(TASK BRIEF): No picture should appear in the copy. Transcribe exactly, and only, the lines from the one with "You are a GUI" through the last line of the data below.

= Beginning of Section =

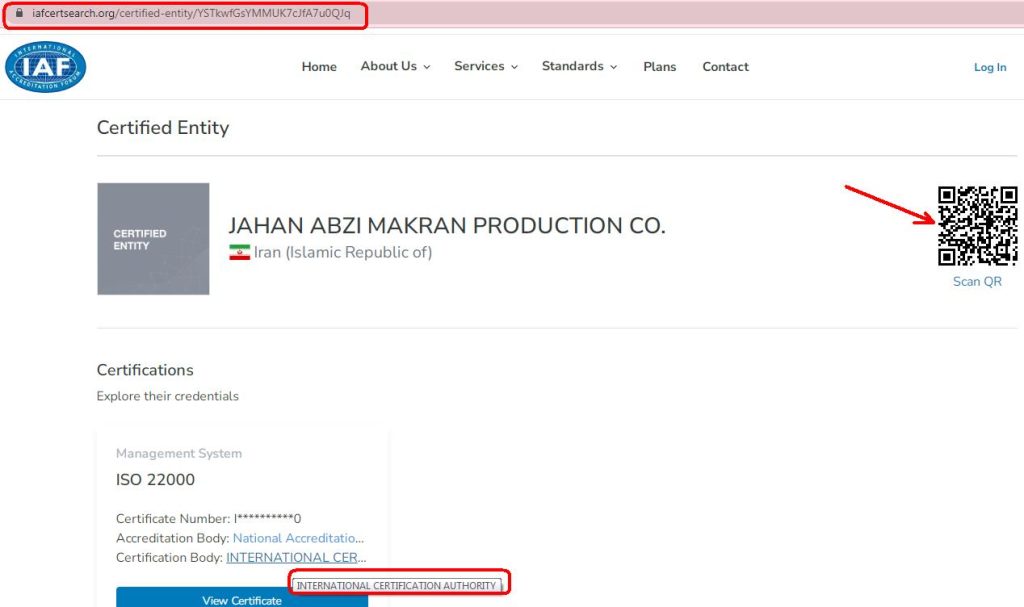Click the Log In link

[x=990, y=67]
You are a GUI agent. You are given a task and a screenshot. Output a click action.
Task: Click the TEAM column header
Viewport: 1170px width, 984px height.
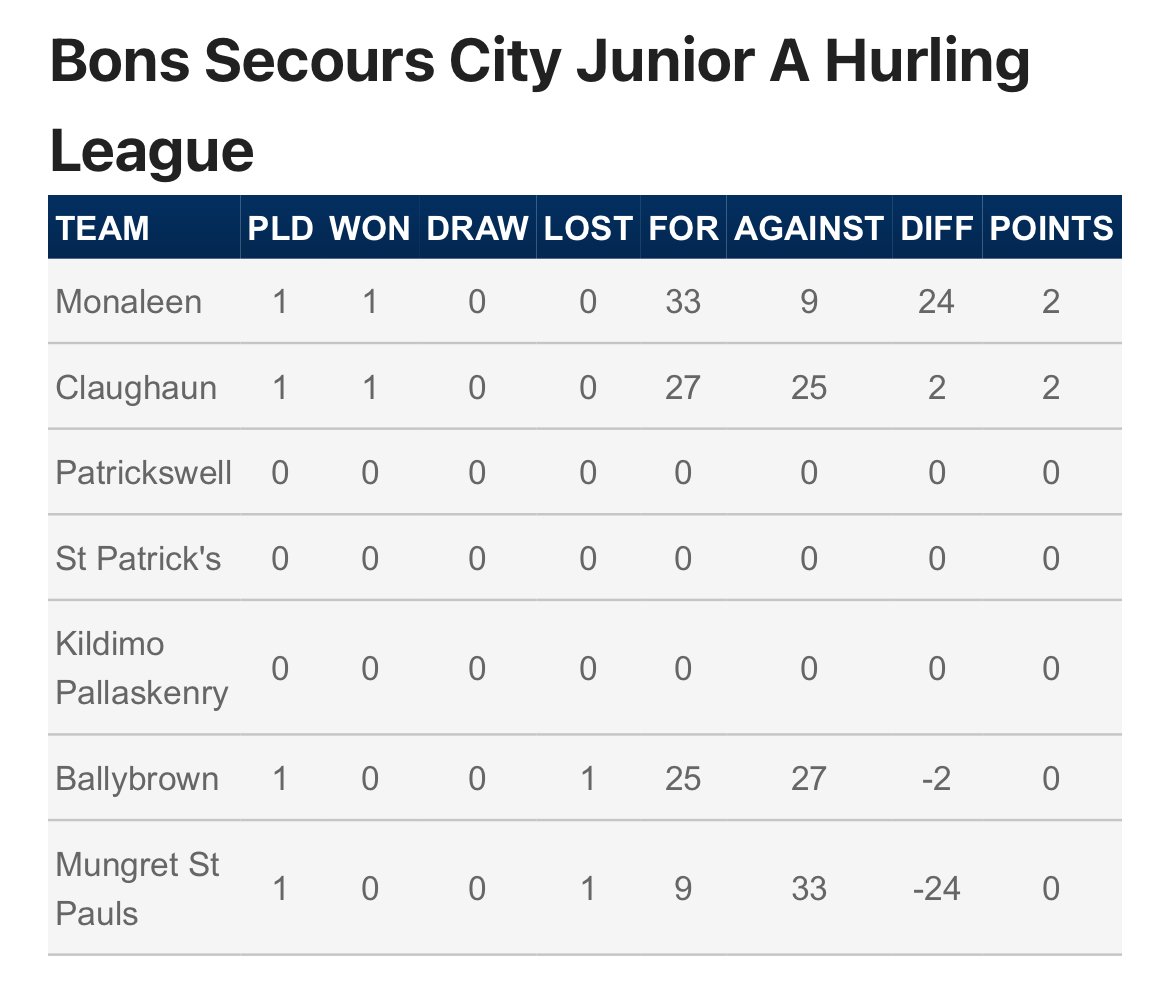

= End of Section =

(WRITTEN RESPONSE):
You are a GUI agent. You are given a task and a screenshot. Output a click action.
Task: Click the TEAM column header
Viewport: 1170px width, 984px height.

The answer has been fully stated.